Problem: Go through the listing below and return each line that includes "tree".

Data shown:
════════════════════

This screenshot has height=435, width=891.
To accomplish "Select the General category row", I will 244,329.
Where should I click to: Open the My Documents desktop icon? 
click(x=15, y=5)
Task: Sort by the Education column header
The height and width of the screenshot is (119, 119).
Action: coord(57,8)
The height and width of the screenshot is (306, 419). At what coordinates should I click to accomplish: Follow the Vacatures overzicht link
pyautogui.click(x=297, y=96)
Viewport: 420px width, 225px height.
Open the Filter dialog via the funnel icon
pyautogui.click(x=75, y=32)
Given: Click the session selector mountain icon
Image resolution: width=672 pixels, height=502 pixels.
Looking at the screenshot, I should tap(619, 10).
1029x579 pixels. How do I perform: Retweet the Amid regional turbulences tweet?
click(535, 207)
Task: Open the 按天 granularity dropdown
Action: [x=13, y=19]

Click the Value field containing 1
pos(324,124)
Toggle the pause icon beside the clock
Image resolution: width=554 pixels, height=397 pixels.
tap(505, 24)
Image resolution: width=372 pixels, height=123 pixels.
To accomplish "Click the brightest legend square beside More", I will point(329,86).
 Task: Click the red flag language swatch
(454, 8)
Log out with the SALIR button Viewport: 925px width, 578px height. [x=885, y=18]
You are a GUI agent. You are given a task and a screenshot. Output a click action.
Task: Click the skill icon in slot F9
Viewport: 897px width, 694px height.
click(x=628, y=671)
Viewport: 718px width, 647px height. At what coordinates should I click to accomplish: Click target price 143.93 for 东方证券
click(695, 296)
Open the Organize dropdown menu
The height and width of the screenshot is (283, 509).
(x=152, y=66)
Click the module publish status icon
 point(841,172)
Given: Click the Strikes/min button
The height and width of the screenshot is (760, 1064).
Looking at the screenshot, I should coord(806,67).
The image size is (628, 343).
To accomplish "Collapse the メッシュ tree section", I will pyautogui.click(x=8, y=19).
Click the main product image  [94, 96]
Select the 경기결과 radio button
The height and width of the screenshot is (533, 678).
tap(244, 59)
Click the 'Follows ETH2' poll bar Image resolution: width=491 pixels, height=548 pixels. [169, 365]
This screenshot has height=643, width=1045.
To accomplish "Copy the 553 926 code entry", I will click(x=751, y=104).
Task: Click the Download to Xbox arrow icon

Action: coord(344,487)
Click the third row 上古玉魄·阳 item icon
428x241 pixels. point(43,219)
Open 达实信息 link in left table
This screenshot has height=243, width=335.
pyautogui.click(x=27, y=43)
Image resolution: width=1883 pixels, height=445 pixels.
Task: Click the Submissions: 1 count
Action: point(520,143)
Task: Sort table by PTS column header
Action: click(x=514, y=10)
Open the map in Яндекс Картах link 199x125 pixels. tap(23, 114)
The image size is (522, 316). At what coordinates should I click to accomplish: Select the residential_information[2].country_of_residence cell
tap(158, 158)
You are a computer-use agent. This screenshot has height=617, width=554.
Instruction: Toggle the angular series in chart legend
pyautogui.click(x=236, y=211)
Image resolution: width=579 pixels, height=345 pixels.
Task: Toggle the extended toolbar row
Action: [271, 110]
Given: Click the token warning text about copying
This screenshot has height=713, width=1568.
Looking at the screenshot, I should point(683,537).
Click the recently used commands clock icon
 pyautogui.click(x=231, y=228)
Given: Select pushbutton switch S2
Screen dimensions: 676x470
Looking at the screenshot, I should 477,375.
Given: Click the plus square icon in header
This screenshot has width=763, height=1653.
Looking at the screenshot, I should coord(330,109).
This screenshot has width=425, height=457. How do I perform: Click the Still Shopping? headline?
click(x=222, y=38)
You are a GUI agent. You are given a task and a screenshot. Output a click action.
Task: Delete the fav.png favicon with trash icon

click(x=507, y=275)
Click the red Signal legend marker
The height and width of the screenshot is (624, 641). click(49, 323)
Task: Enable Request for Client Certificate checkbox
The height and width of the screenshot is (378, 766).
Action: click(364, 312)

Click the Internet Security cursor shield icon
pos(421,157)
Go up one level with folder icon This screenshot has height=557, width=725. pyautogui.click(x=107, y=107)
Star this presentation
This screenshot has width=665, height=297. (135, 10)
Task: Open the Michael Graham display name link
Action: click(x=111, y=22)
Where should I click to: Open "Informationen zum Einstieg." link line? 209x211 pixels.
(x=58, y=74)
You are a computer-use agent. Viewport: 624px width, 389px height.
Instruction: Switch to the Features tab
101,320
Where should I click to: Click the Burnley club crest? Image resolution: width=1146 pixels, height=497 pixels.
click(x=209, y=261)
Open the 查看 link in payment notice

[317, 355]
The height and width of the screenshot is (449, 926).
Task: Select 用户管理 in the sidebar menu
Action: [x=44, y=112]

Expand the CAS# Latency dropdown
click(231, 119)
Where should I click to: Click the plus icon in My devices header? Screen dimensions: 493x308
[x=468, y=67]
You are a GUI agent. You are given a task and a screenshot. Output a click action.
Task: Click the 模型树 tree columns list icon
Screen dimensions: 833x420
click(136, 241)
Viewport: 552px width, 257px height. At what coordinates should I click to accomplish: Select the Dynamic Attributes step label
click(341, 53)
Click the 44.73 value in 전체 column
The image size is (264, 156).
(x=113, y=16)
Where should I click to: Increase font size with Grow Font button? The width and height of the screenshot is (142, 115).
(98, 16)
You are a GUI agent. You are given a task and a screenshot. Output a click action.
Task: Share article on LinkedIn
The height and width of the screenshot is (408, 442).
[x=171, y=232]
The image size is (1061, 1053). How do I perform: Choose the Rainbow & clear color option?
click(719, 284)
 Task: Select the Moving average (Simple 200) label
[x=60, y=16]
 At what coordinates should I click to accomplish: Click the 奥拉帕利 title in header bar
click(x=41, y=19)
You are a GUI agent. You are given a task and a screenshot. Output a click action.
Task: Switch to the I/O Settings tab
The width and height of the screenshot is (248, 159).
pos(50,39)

════════════════════

Answer for the task:
To accomplish "Collapse the メッシュ tree section", I will pyautogui.click(x=8, y=19).
Task: Click the 模型树 tree columns list icon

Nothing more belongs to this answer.